Violent crime in Buffalo jumped 6.5 percent last year, according to new stats released by the FBI. The increase, which contrasts with a nationwide decline of 2.5 percent, is largely explained by an increase in aggravated assaults.

I cover the  police beat one day every three or four weeks, which partly involves reviewing arrest and crime incident reports, and I am not the least bit surprised by the numbers. There is a lot of ugly behavior in the streets of this city, as well as behind closed doors, particularly on the East Side and Lower West Side.

I read a lot of reports involving (1) brutal beatings in the streets and (2) men violating orders of protection to attack estranged wives, former wives and ex-girlfriends. The latter happens so frequently that I question if the courts take seriously enough violations of orders of protection.

News that violent crime is up puts to lie one of Mayor Byron Brown's main campaign themes -- that crime is down and the city is safer under his watch. Tell that to Javon Jackson's grieving mother.

Yes, the overall crime rate has dipped 2.1 percent, when property and other non-violent crimes are factored in.

But the measure of a city's safety is largely based on personal safety, which begins with freedom from fear of rape, assault and other street-level mayhem. And in this regard, Buffalo's numbers are headed in the wrong direction. Aggravated assaults increased 13 percent from 2007 to 2008, while rapes were up 6 percent.

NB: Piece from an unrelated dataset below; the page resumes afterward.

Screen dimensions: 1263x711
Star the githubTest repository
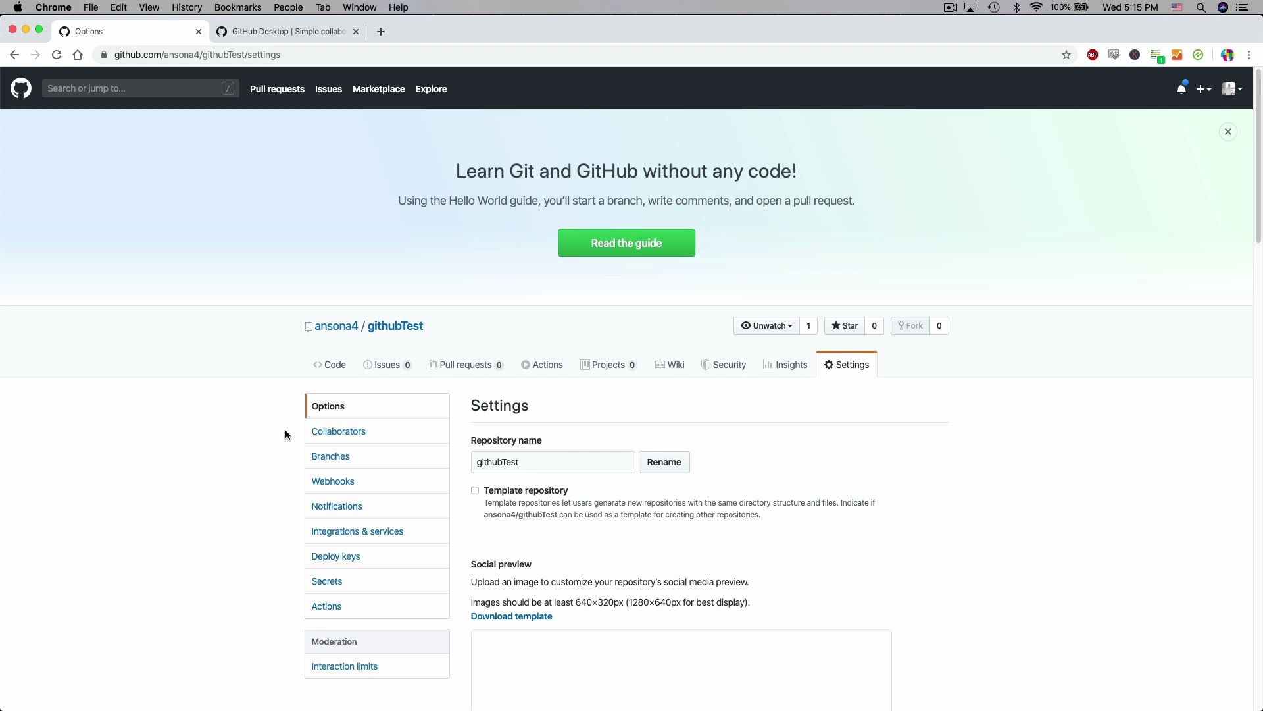point(845,326)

On a related front, the University Heights Answer Lady has two very interesting posts on crime stats  here  and here. Well worth the read. I like the Answer Lady's spunk.

Buffalo reporting crime info -- sort of

After a long wait, Buffalo police are now posting crime information online. However, in keeping with the department's recent history of trying to limit the public's right to know what is going on in the city's neighborhoods, the department is putting up only the most skeletal of information.

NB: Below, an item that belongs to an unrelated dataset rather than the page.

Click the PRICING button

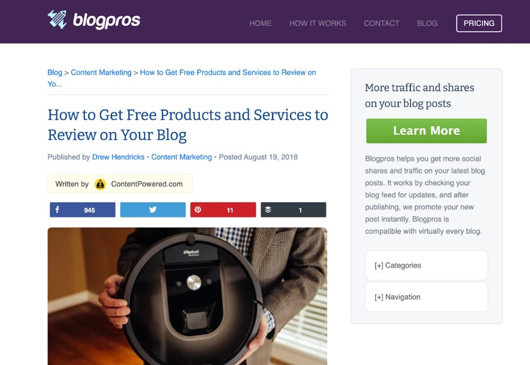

All you'll find out, on a limited number of crimes, is the block the crime occurred on and the most general of descriptions of the crime, usually a word or two like "theft" or "assault."

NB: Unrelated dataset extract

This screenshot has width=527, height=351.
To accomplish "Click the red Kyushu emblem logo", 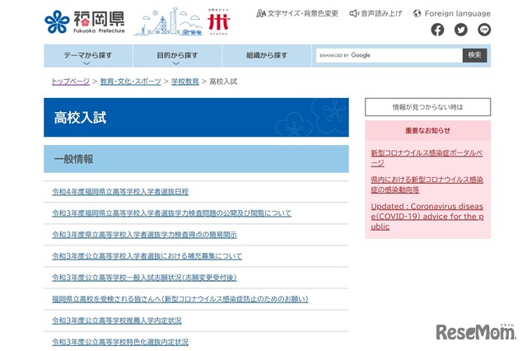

The police have the ability to provide citizens much more useful information while still protecting legitimate privacy rights. But, as I have reported over the course of the past year, the department since Mayor Bryon Brown took office has been making less, not more crime information available to the press, and therefore, the public.

Going online gives the mayor and his department a reason to say they're providing more info, and in one sense, that's true. But the police could be providing much more.